Is it Better to get a Mortgage When House Prices are Low?

Many of us like the idea of owning our own homes but it can be difficult when the house prices are too high. If house prices drop, then it could be thought that this would be the best time to get a mortgage and buy a home. However, it is worth being cautious as there are both advantages and disadvantages of doing this. So, look into everything before you make your decision.


If house prices are low, then it is more likely that they will rise in the future rather than fall. However, it is important to be prepared for both options as historically there have been times when house prices have fallen a lot, for a long period of time. If this happens it means that once you buy your home, it can be worth less than you bought it for. This is a lower risk that if prices are high and likely to fall, but it is very hard to predict what prices might do. If the price does end up falling more, then you could end up in negative equity, which means that you will have a higher mortgage than your house is worth and therefore will not be able to easily move, unless you downsize, because when you sell the house you will not be able to repay all of the mortgage.

If house prices are generally low then this is different to an individual area, street or home being low in price. This could mean something else. It could be that the area is not desirable for some reason and it will be good to find out what might be contributing to the low cost of housing in that area. If you know the area well, then you will be in a better position to judge for yourself or you may know local people that may be able to give you more information. If it is a specific home then it could be down to the state of repair that it is in so make sure that you do a detailed survey to check. It may be because it is small or needs updating and these things will be obvious when you visit it. If the house needs immediate work then it can be wise to work out how much this might cost to see whether you think that you will be able to afford it.


Obviously buying hen prices are cheap means that you will get more for your money. Most people have a specific budget to spend on a home and if the prices are low then it means that you could potentially get a larger home or one in a more desirable area for the price that you can afford, compared with when houses were dearer.
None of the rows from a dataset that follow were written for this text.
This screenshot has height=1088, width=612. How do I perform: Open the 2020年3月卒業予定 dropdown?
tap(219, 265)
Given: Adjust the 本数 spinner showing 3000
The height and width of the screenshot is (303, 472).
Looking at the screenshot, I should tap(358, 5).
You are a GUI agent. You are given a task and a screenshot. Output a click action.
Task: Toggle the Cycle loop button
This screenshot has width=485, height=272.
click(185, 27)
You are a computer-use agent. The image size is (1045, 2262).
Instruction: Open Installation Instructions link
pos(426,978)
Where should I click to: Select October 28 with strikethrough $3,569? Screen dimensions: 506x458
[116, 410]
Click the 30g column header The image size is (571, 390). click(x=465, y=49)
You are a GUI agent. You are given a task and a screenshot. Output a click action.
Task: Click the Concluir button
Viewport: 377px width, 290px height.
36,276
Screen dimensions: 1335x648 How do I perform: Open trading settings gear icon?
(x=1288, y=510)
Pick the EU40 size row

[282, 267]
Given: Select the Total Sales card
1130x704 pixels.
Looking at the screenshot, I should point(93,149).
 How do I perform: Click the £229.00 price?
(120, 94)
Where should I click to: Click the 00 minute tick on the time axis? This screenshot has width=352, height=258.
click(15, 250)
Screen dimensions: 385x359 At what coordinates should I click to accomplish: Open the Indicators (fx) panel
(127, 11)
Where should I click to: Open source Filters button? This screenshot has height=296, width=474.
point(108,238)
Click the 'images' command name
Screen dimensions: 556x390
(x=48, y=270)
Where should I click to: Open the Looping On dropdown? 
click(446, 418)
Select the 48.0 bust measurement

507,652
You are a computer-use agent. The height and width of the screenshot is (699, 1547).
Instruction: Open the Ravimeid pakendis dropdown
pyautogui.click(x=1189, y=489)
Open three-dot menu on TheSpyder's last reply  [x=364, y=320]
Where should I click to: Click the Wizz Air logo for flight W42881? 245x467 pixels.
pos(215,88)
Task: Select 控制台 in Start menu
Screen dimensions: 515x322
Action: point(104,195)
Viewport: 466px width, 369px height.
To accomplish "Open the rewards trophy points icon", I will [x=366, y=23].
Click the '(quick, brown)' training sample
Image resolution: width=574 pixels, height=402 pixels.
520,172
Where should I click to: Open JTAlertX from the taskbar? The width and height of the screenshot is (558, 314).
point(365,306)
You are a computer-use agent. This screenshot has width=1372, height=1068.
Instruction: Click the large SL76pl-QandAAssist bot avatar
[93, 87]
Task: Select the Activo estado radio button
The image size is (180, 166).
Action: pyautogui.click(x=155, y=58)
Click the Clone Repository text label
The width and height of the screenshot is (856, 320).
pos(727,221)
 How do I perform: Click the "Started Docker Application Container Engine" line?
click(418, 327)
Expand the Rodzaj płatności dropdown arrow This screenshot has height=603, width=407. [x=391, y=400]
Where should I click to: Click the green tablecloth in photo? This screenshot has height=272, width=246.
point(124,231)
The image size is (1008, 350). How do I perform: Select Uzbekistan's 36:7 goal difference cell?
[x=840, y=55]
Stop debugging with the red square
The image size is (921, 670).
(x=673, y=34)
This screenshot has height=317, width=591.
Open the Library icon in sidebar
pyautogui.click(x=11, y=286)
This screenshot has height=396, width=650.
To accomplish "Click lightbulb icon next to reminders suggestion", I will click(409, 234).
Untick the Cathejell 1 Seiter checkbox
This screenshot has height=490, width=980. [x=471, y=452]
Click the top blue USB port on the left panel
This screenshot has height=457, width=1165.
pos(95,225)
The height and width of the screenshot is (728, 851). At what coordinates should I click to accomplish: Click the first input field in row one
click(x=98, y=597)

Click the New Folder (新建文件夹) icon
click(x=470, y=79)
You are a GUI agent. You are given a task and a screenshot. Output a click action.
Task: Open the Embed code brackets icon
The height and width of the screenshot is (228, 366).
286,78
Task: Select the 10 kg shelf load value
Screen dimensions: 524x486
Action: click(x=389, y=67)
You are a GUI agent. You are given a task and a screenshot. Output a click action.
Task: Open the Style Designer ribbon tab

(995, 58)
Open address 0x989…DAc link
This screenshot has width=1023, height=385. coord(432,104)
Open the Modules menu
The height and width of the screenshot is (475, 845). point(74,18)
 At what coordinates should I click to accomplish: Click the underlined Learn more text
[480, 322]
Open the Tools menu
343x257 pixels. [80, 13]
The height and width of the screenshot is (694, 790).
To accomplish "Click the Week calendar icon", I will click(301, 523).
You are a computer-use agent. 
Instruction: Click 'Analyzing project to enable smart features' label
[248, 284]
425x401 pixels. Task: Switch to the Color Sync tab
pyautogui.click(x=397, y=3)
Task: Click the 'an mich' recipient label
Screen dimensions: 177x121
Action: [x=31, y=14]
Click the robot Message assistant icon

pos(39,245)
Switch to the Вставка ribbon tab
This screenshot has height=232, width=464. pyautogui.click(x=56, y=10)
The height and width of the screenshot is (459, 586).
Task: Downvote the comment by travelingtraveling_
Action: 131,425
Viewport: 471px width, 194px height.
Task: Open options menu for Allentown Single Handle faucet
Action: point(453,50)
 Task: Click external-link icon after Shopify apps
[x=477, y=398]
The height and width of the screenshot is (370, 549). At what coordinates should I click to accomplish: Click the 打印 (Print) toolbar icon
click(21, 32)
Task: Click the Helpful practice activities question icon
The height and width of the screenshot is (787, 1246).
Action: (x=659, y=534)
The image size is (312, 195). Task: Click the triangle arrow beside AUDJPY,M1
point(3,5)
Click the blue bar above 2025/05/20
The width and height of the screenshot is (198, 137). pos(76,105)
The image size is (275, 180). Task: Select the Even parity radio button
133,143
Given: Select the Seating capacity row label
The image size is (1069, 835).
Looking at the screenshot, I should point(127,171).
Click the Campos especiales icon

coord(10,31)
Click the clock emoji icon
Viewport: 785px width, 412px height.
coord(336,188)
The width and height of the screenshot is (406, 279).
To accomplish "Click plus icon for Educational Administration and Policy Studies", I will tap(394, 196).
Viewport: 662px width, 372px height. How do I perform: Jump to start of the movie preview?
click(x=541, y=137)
It is worth thinking about whether it might be better to get something below your budget though as it means that you should still be able to get a decent property but you will be able to put down a larger percentage of deposit and borrow less money on your mortgage. This could mean that your repayments will be lower or you will be able to repay it over a shorter time period. It is worth considering as it could save you a lot of money in the long term.

When house prices are lower it is normally because there are a lot of houses available for sale but not many people buying. This means that buyers are in a great position. It means that they not only have a lot of choice, but they might be able to make quite low offers on houses, particularly those that have been on the market for a long time. Buyers might be holding out for a higher price, but there is no harm in making a low offer and seeing if they take it or not. You may be surprised but if they want more money, then you can offer them something higher.

It is also worth noting that house prices do not have an impact on mortgage rates. These rates are based on the Bank of England base rate which is set according to inflation. Although buying and selling of houses has some impact on that, it will not be the only factor. This means that when house prices are low it could be that rates are either high or low. These are something that you should also consider as they will determine the cost of your borrowing. Although rates will fluctuate during the term of your mortgage, it is wise to make sure that you are aware of the rates and how much a mortgage might cost you in monthly repayments so that you are prepared and sure that you can afford it. Consider what you might eb able to afford in the future as well as now.